Red blood cellsWe’re funding scientists and doctors in Birmingham to help people who have rare disorders which cause them to bleed uncontrollably.

They have found clues in the lab which will help identify and diagnose more patients, so they can get the right treatment.

There are an estimated 2,000 people in the UK living with inherited platelet disorders – which means they don’t have enough functioning platelets (which are needed for normal blood clotting). People with these disorders can bruise just from wearing a watch or rucksack, and suffer from spontaneous nose bleeds.

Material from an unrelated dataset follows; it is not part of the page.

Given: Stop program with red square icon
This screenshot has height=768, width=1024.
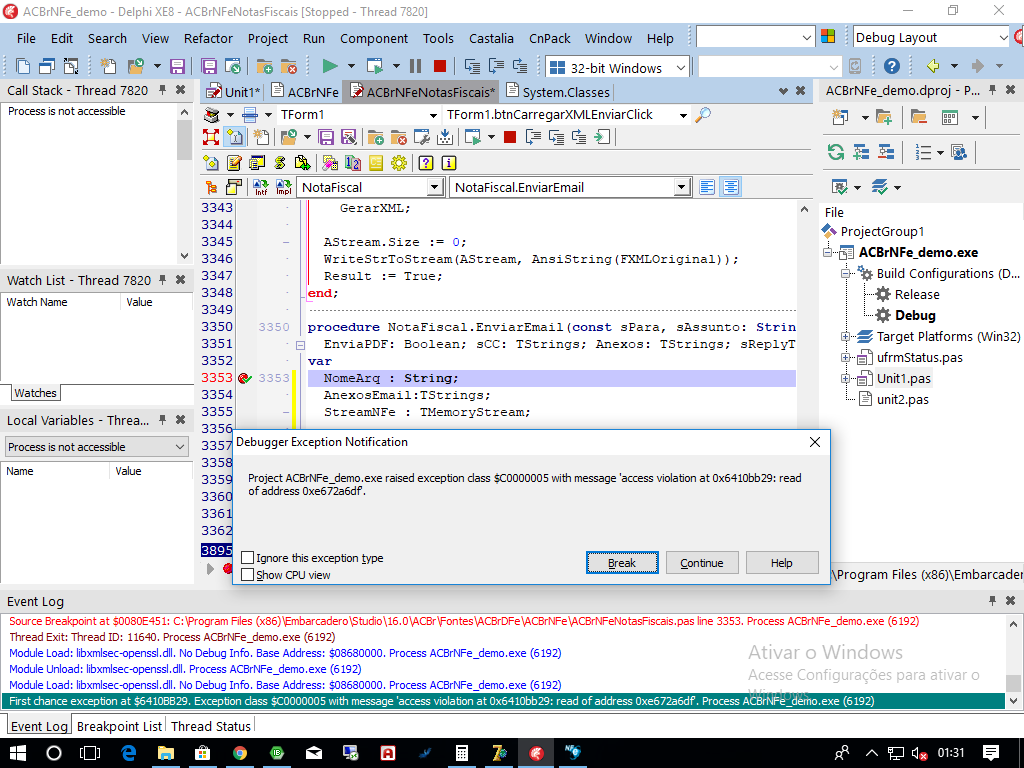Looking at the screenshot, I should pos(440,66).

Doctors are running a study across the UK – called GAPP – to better identify people with inherited platelet disorders, so they can get the best treatment.  Alongside the clinical study, scientists in the lab are looking at what causes the different platelet disorders.

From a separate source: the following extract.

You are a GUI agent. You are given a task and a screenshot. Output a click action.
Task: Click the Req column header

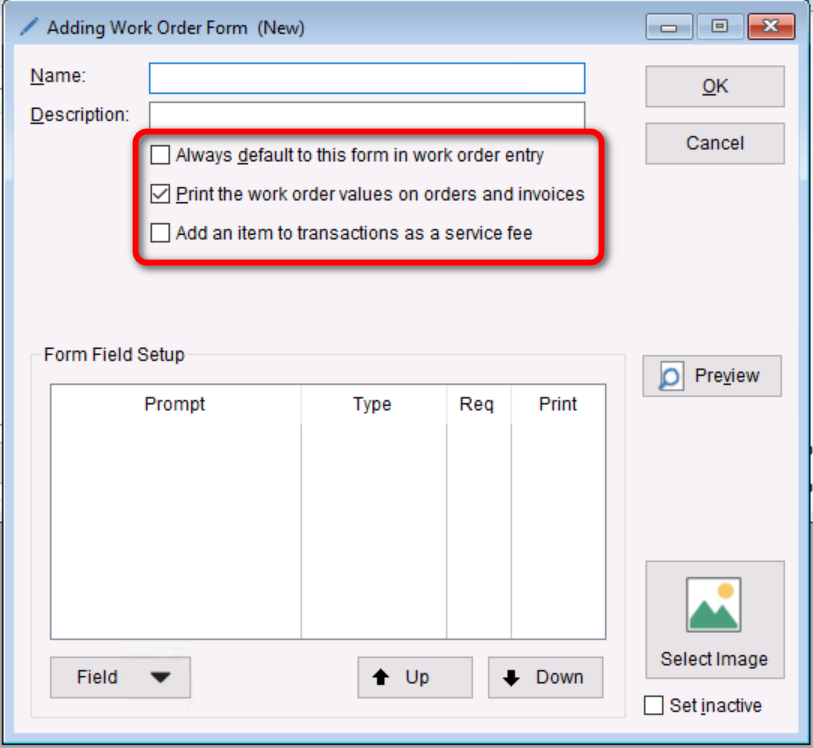tap(477, 404)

Dr Hélène Wilson, our Research Advisor, said:

“As well as potentially benefiting patients with rare clotting disorders, we hope this research will also open up new therapeutic avenues to develop treatments which prevent the deadly blood clots that can cause heart attacks and strokes.”

Protein identified

BHF Research Fellow Dr Yotis Senis recently made a breakthrough in the lab and found that a protein called G6b-B could be involved, as it interferes with normal platelet function. He said:

“We pass information back and forth between basic scientists and clinicians – much like a game of ping-pong. Discoveries we make in the lab provide information for screening patients.”

Noah Edwards was diagnosed with platelet function disorder with thrombocytopenia at the age of one, and he has been involved in the GAPP clinical study to improve knowledge on problems with platelet function.

Noah’s mum Ruby, is hugely encouraged by the work at Birmingham:

“It’s very difficult when your child is diagnosed with a condition which is so little understood. I am delighted that Noah is among the patients who have been studied in GAPP as it brings us closer to understanding these rare yet important conditions.”

The research was published in the journal Science Signalling.